- INDICACIÓN 1 -
Copia sin cambios el tramo del texto sobre el matrimonio civil y los hijos en el Perú que va desde "Argumentos de semejante" hasta "la sociedad cristiana.".

- DOCUMENTO DE ORIGEN -
--------------------------------
Argumentos de semejante factura también se expusieron cuando en los finales del siglo XIX se discutía la introducción del matrimonio civil en el país. Carlos Ramos Núñez, en un viejo texto de historia del derecho civil peruano, recoge una carta de un obispo limeño, un tal Bandini, en el que auguraba: “Degrada la altísima dignidad a que el cristianismo elevó a la mujer, la vuelve a arrastrar sin piedad ni compasión a los antiguos templos de las falsas divinidades, en los que era lícito ofrendar el pudor con mengua de la virtud”. Anunciaba el prelado, que la pretensión de un matrimonio distinto al eclesiástico, sería la causa de muchos males, de la malformación de la sociedad, de... la proximidad del fin del mundo, digo, del fin de la sociedad cristiana.
En medio del pasado siglo XIX, el Estado peruano reconocía una tipología de hijos (harto aberrante en estos días). Según Trazegnies, se distinguía a los hijos con los siguientes calificativos: legítimos, naturales, adulterinos e ilegítimos. En mérito a las circunstancias históricas en las que vivíamos las instituciones tutelares no dijeron nada. Les parecía bien, pero en realidad, algo tenía que cambiar: había quienes decían que esas distinciones eran muy discriminatorias y, exponían epítetos, que se trasladaban también a la madre. En la vida ordinaria una mujer casada tenía más derechos (de los poquitos que se les reconocían) que una que no lo era y, aquella que sin estar casada tenía hijos, pasaba a ser un poco menos que escoria. La dignidad de la mujer, en pocos términos, venía disminuida, pero la preocupación eclesial se centraba en la administración de un poco de poder: la tenencia de los libros registrales de los matrimonios y su capacidad jurídico-civil de reconocimiento de la actuación eclesiástica.
Esas diferencias han venido disminuyéndose con el tiempo, empero no han desaparecido. Aun cuando nuestra legislación ya no tiene la distinción entre los hijos, todavía en los corrillos sociales aparece de vez en cuando esa diferencia: ¿recuerdan que hace algunos años a una periodista de espectáculos le enrostraban que era la hija ilegitima de un policía por el hecho de que había nacido –si la memoria no me falla- por fuera del matrimonio? En realidad, esas diferencias, inexistentes en la ley, siguen vigentes en la realidad y han motivado intervenciones del Tribunal Constitucional, para salvar diferencias cuando alguna institución privada pretendía distinguir entre los hijos y los hijastros que viven bajo el mismo techo. Esa decisión dio lugar al reconocimiento de las familias ensambladas. Las diferencias siguen vigentes, cuando instituciones religiosas piden que para postular a alguna entidad pública –que dirigen por convenio entre la Iglesia Católica y Estado Peruano- exigen que los niños que pretendan educarse en sus aulas sean bautizados. ¿Qué hace más? ¿Ser bautizado te hace diferente o mejora tus cualidades para adquirir formación escolar?
--------------------------------
- LISTADO RECIBIDO -
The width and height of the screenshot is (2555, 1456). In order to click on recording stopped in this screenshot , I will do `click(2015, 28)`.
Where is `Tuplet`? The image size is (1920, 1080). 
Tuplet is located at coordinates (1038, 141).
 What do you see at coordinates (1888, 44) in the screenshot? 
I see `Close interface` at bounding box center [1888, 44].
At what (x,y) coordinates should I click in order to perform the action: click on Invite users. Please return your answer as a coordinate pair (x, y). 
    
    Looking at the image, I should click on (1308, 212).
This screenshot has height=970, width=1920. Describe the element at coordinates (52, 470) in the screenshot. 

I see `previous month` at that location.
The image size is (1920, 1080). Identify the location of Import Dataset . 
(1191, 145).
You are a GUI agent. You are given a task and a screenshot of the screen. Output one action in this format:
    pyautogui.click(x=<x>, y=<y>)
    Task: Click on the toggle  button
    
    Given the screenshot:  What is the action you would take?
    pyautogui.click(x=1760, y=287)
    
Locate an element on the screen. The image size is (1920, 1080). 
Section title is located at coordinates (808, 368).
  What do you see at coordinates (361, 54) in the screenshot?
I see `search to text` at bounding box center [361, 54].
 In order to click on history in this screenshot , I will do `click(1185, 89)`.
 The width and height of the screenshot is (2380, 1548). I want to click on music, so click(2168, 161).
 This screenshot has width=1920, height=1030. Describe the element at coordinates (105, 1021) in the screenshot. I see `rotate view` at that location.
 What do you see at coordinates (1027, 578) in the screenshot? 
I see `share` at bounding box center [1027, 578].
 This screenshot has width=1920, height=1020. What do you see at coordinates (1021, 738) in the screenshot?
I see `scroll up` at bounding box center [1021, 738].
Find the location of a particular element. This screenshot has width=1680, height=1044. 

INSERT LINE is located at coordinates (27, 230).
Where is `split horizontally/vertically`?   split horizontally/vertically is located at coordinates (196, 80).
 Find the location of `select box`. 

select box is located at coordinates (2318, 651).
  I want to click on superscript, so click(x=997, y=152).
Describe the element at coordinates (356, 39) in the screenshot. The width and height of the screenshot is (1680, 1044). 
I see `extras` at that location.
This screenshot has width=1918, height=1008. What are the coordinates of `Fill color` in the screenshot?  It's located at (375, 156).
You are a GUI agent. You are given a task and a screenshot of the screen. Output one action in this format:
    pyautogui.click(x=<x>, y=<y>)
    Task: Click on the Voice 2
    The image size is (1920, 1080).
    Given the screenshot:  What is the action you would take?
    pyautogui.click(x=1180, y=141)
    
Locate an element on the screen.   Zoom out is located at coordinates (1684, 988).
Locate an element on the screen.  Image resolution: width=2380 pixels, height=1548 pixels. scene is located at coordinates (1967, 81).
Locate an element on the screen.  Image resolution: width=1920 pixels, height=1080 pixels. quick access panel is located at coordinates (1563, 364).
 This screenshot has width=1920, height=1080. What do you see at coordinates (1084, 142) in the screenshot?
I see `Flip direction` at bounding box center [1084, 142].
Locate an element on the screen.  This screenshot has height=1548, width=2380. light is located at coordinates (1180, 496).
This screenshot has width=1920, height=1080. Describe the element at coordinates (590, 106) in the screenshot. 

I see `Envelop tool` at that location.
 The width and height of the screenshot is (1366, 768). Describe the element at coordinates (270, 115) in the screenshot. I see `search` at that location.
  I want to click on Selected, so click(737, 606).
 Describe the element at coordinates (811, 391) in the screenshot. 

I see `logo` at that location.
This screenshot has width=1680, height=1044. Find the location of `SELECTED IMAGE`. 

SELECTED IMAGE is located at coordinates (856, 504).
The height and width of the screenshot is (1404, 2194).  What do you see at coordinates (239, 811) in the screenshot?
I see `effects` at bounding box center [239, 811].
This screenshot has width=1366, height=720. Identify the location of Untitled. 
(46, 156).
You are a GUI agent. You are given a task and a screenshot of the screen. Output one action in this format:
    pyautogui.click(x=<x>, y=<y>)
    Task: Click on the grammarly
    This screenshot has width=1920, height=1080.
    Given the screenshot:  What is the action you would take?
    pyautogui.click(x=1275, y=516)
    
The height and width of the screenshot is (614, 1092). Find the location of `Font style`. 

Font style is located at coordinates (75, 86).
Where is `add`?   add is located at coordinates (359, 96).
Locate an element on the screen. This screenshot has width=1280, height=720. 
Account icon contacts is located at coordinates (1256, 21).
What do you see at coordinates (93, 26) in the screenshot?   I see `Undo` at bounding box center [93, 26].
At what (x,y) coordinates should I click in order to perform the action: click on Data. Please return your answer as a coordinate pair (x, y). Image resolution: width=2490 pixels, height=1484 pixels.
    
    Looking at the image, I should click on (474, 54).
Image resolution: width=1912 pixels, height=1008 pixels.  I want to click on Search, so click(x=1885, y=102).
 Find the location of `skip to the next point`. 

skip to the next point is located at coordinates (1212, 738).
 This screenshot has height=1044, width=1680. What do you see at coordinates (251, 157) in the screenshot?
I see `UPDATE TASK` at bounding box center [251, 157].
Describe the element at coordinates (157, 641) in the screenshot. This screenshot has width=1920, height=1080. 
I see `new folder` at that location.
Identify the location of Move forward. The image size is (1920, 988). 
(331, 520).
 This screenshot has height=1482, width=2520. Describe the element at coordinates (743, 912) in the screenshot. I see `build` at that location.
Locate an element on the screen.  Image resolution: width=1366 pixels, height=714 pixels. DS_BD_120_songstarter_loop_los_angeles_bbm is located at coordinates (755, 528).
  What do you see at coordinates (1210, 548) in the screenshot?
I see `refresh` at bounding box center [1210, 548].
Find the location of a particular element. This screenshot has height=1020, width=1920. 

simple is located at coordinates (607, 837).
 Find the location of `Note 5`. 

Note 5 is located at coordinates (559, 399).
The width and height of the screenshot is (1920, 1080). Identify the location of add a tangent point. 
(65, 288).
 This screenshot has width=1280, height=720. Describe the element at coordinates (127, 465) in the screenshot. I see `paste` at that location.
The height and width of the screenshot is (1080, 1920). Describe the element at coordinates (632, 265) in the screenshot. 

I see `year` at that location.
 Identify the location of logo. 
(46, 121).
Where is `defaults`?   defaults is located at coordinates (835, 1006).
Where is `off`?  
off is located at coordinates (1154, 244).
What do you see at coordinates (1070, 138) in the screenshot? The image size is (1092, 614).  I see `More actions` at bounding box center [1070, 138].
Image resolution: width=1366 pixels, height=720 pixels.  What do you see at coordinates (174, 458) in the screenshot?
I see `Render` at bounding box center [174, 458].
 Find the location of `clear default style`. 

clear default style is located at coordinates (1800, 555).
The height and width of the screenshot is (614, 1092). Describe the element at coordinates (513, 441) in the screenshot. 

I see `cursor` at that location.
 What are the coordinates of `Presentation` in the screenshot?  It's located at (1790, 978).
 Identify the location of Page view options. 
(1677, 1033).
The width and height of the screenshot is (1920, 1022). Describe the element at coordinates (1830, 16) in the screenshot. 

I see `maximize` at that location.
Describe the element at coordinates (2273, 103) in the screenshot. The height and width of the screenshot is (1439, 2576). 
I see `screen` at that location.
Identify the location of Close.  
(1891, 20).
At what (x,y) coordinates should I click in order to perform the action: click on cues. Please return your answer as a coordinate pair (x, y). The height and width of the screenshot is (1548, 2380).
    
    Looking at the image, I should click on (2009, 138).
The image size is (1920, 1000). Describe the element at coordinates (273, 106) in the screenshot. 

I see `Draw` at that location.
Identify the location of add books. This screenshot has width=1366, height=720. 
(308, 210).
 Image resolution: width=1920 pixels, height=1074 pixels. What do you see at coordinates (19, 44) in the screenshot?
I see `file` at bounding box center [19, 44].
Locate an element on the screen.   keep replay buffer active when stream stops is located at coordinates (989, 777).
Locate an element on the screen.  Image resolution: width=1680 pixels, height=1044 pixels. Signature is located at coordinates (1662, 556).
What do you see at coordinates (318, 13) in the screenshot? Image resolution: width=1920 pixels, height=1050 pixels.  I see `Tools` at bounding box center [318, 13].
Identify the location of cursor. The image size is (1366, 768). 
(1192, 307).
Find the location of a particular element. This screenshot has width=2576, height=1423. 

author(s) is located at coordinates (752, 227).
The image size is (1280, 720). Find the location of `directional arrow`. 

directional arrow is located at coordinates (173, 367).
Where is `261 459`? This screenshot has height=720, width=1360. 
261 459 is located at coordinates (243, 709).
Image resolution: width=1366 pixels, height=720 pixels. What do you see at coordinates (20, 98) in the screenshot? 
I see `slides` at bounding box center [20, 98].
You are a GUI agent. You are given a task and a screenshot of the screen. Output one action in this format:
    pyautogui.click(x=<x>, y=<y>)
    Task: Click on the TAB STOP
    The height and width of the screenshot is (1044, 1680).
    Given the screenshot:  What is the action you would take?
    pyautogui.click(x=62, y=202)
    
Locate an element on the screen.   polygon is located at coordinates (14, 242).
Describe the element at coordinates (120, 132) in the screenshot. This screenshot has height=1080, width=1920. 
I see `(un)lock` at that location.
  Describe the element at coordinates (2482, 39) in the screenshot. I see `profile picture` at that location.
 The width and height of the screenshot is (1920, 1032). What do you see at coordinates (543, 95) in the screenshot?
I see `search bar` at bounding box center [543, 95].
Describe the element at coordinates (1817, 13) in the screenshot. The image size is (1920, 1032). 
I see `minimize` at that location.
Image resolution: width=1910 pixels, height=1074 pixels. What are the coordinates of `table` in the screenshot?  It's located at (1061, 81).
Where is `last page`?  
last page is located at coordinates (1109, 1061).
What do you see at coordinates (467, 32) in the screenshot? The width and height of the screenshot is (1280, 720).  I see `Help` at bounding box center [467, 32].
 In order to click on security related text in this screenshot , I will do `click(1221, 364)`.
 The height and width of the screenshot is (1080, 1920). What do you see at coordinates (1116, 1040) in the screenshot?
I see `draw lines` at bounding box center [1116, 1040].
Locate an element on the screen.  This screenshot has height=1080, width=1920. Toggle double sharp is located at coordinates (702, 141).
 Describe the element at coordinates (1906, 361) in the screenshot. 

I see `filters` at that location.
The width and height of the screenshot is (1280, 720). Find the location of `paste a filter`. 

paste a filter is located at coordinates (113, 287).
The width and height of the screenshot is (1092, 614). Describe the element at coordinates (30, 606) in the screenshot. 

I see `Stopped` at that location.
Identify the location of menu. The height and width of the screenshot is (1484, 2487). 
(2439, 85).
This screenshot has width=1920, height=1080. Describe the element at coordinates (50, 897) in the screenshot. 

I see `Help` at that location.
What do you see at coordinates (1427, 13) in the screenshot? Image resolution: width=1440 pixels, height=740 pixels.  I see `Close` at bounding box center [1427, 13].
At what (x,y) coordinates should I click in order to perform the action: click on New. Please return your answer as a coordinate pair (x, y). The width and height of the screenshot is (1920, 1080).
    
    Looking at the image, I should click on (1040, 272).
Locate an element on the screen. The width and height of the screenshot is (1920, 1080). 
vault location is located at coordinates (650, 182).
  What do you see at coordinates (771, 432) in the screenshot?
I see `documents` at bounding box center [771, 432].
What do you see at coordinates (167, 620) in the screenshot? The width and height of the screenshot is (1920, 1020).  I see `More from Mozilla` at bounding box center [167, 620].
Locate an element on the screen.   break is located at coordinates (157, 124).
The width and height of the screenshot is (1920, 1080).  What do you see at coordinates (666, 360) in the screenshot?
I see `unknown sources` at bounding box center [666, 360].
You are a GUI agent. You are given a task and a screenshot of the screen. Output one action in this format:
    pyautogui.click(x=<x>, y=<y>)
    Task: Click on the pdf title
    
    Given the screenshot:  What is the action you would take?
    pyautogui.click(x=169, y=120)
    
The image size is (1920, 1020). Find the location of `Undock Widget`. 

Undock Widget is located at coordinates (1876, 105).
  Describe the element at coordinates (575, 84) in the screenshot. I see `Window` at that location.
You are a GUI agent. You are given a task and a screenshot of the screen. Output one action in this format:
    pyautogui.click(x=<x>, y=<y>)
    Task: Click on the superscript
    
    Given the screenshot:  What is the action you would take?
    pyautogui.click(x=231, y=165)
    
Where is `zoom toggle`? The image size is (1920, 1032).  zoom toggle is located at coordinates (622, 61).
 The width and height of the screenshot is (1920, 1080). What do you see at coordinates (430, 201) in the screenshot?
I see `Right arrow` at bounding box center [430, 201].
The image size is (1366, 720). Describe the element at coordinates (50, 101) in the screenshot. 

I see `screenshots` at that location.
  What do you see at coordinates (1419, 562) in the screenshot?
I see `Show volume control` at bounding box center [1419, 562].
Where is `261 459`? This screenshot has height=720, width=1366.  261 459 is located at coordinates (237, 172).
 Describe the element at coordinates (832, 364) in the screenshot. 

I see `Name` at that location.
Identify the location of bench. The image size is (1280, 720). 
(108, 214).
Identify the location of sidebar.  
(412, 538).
--------------------------------
- INDICACIÓN 2 -
Pasa a una lista JSON de cadenas, una por cada línea y sin las líneas en blanco, el tramo del listado que va desde la línea que contiene "What do you see at coordinates (167, 620)" hasta la línea que contiene "coordinates (157, 124).".

- SOLUCIÓN PASO A PASO 1 -
Argumentos de semejante factura también se expusieron cuando en los finales del siglo XIX se discutía la introducción del matrimonio civil en el país. Carlos Ramos Núñez, en un viejo texto de historia del derecho civil peruano, recoge una carta de un obispo limeño, un tal Bandini, en el que auguraba: “Degrada la altísima dignidad a que el cristianismo elevó a la mujer, la vuelve a arrastrar sin piedad ni compasión a los antiguos templos de las falsas divinidades, en los que era lícito ofrendar el pudor con mengua de la virtud”. Anunciaba el prelado, que la pretensión de un matrimonio distinto al eclesiástico, sería la causa de muchos males, de la malformación de la sociedad, de... la proximidad del fin del mundo, digo, del fin de la sociedad cristiana.

- SOLUCIÓN PASO A PASO 2 -
[
  "What do you see at coordinates (167, 620) in the screenshot? The width and height of the screenshot is (1920, 1020).  I see `More from Mozilla` at bounding box center [167, 620].",
  "Locate an element on the screen.   break is located at coordinates (157, 124)."
]